February 03
Day Two

Today we headed out to Banteay Srei, an exquisitely detailed temple complex some twenty km from the rest of central Angkor Wat region... and of course we saw many interesting things along the way, too.

Making Sugar

On the way to Banteay Srei we stopped at one family's house as they were making sugar from palm fruits. From right to left, a kettle is cooking the syrupy mixture down, while two men lay out circular palm-leaf rings to act as molds; a table holds raw ingredients ready for the next batch, and finally, finished product is stacked on a table beside the road, ready for sale.

The Ingredients

Palm Sugar comes both from from the fruit of the female tree, and the large finger-like blossom clusters of the male tree. Here our guide cuts away the fruit husk to reveal gelatinous fruit and a reservoir of slightly sweet juice. The bamboo canister in the foreground holds the extract from the male flowers. Both will be reduced over fire.

Cooling the Boil

After the water has been boiled off, the remaining syrup, lightly caramelized, is stirred to cool before being placed into the molds.

Finished Product

The finished products, inch-diameter disks, are stacked in palm-leaf tubes. You'll see them set out for sale on tables along the road throughout the countryside.

Exquisite Detail

The carvings at Banteay Srei are perhaps the most detailed, and compared to many other sites this one comes across as "delicate". It's a bit off the beaten path, but the visual treat of ornate stonework makes the trip worthwhile.

Ancient Writings

I don't know how many people can still read this, but after a millenium, this sanskrit is still legible. (I guess you could call that "archive quality"... ;)

Hall of Doors

Architects would get a kick out of studying Angkor Wat, Banteay Srei, and Prea Kahn, each of which transitions from space to space quite dramatically. A favorite technique seems to be the lining up of doorways as shown here.

"Gingerbread" Buildings

It seems like every square inch of these buildings is engraved either with great mythological scenes, or exquisite patterns.

Eastern Mebon

On the way back from Banteay Srei we stopped at this ruin, that of Eastern Mebon. This place is a funerary vault, holding the ashes of kings, which were incinerated at the crematorium complex of Pre Rup.

Pre Rup

A few kilometers to the south of Eastern Mebon is Pre Rup, which as I said, was essentially a crematorium.

Racing Monkeys

Along the south edge of Angkor Wat proper, two monkeys play tag.

Eight Arms

This statue in one of the side entrances of Angkor Wat's outer perimeters recently had its head restored.

Angkor Wat at Last

After having spent several days skirting the central feature of this site, we now delve in. Here we see it from beyond a small pond, all that remains after the end of the dry winter season.

Not ADA Compliant

The first thing you notice about almost all of the stairs here is that they are very steep -- a 6-inch tread with as much as an 18 inch rise, so when you climb stairs here, you really climb!

Stairway to Heaven

There's a purpose to such steep ascents, I'm told (aside from allowing very tall buildings...) -- the summit of Angkor Wat represents heaven, and it is a journey you are supposed to work at. Y'know, the view from heaven isn't that bad.... ;)

Inner Sanctum

Here we look at the central cupola of Angkor Wat, looking up from beneath the cupola at north-west corner of the courtyard. The sun is getting low in the sky, so the lighting is quite dramatic.


Steep Descent

Here's just another view of the slope pilgrims must ascend (and later descend) when visiting the summit...

Last Golden Light

As the sun approaches the horizon, the inner complex is seen, again from beyond one of the diminished ponds. The air is still, and still quite hot. Frogs in the pond cause the only disturbance to the reflection.

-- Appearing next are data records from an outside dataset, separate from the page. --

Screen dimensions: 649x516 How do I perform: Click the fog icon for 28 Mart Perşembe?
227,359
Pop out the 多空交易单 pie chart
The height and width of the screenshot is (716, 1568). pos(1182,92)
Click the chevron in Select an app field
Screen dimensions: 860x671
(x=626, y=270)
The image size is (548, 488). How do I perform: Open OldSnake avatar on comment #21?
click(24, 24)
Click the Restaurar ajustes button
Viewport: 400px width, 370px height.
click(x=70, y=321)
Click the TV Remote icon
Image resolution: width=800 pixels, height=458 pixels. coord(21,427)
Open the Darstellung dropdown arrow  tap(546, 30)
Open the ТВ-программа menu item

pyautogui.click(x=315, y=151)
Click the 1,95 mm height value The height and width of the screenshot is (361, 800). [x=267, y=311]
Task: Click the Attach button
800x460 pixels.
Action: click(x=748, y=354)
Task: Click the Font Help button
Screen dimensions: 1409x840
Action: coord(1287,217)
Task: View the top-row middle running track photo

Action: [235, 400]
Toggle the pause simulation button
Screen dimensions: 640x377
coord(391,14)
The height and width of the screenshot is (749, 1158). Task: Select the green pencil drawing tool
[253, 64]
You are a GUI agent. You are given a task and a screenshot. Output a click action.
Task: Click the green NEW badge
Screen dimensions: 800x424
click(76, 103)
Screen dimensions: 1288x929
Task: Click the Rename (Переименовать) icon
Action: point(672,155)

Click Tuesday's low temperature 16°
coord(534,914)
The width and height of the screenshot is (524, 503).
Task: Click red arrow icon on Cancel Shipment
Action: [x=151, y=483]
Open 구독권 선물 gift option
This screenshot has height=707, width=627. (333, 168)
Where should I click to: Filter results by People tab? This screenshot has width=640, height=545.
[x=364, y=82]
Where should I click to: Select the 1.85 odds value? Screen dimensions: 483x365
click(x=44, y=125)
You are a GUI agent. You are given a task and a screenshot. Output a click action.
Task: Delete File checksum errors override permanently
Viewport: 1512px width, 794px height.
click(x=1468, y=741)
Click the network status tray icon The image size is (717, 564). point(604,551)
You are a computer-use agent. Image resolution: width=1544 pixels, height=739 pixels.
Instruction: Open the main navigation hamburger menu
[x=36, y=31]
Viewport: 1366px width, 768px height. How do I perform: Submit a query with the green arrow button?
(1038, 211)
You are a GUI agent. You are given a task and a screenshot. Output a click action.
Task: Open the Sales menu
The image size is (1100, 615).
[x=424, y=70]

Buy Postcard! Ten for One Dollar!

The first thing you'll encounter when visiting any site here is the knot children relentlessly selling postcards (10 for a dollar is the going rate, but can be negotiated down) and pirated copies of tour books (like Lonely Planet) for a few dollars. As cute as the urchins are, I'm faced with an ethical dilemma of supporting piracy vs. doing the compassionate thing. My recommendation: don't buy, give them school supplies, like paper and pencils.